In May, Google announced a round of core updates to its search engine ranking system in a bid to adapt to the rapidly changing environment.
The company says that the primary reason for making core updates is “to improve the overall relevancy of search results”. Well, there’s still work to be done, I guess.
The short version of the story:
A website that Google finds authoritative enough to feature its pages at the top of Google News results got hacked and is being used as a “tunnel” for a Chinese speaking hacker/s.
With over thousands of searches on Google for “how to make money off NFTs” related queries every month, innocent users are being lured and redirected to another domain, where eventually they end up being scammed on WhatsApp or Telegram.
Let’s start from scratch.
Meet Asia Insurance Review
Asia Insurance Review is a Singaporean financial service provider launched in 1991 to address the information needs of the insurance sector.
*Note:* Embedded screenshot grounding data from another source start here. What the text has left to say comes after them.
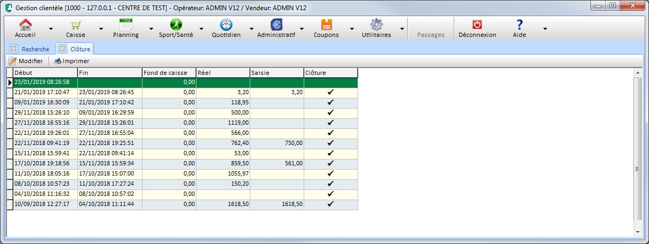Expand the dropdown arrow next to Planning
Screen dimensions: 649x244
click(x=151, y=29)
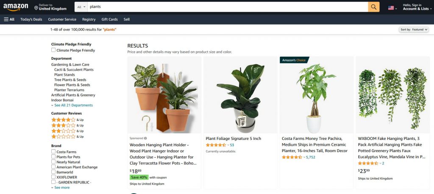Tick the Nearly Natural brand checkbox
Viewport: 434px width, 194px height.
(53, 162)
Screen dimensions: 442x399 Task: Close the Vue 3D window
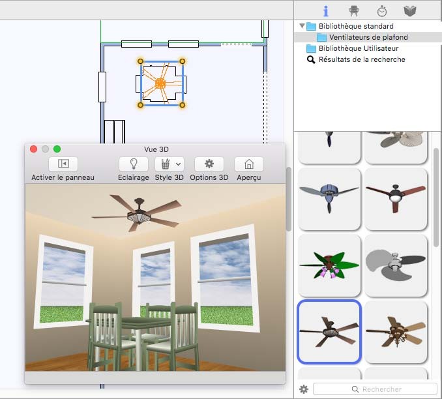34,149
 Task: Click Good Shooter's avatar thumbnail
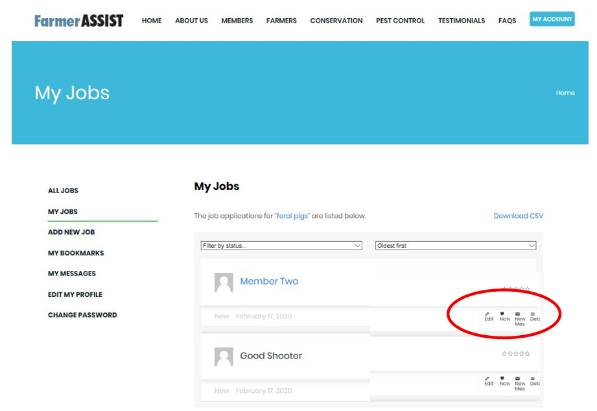pos(224,357)
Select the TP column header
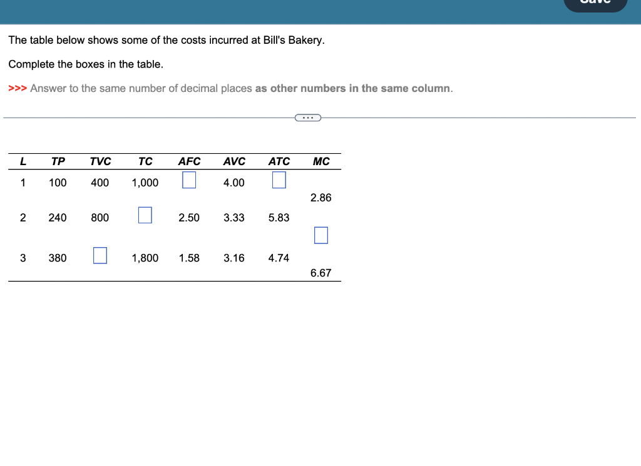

One morning we came across those results when searching for the term: “NFT” on the Google News tab:
What you’re seeing is the “hidden play”.
You see, there’s the main Asia Insurance Review website, which looks perfectly normal on a first impression. But behind the scenes, someone planted a subfolder called /app/ which takes you to a completely fraudulent-looking landing page.
In that subfolder, the hacker published dozens of HTML pages and optimized them for the queries you’re seeing in the above screenshot.
- “Do you make real money on NFT”
- “Can anyone make money from NFT”
- “Can I make money selling NFT” , etc.
So you’re probably wondering – what the heck? Why?
According to Ahrefs.com, the “how to make money off NFTs” monthly search volume cake is not that small:
What you’re looking at is someone who clearly did some SEO research in advance, managed to hack that website, lined up a bunch of HTML pages that rank on Google and lure users who want to learn how to make money off NFTs into traps. Walla.
Once the users visit the HTML pages, they get redirected to another domain, wager07.xyz, which contains another fraudulent-looking landing page:
Now usually at this point any normal person would stop, obviously nobody wants to click buttons on a scammy looking site and potentially catch malware. But the story had to continue.
So we reached out to a friend who works in a cybersecurity company to find out where this landing page takes him.
We got to this phone number:
A Chinese “Hey there, I’m using WhatsApp” text with a UK country code. Classic.
My goal was to talk to the person, pretend that I’m desperate for extra cash, and try to get a crypto wallet address or something that later on we could look into, perhaps, find if any transaction was made to this wallet, and in general – to see how many people fell for this scheme.
Here’s what I was told:
We waited and waited, followed up to understand what’s next. Nothing happened. It could be that the other side realized what we were after.
Lesson to learn from this story – if there’s a doubt, there’s no doubt. Do your own due diligence.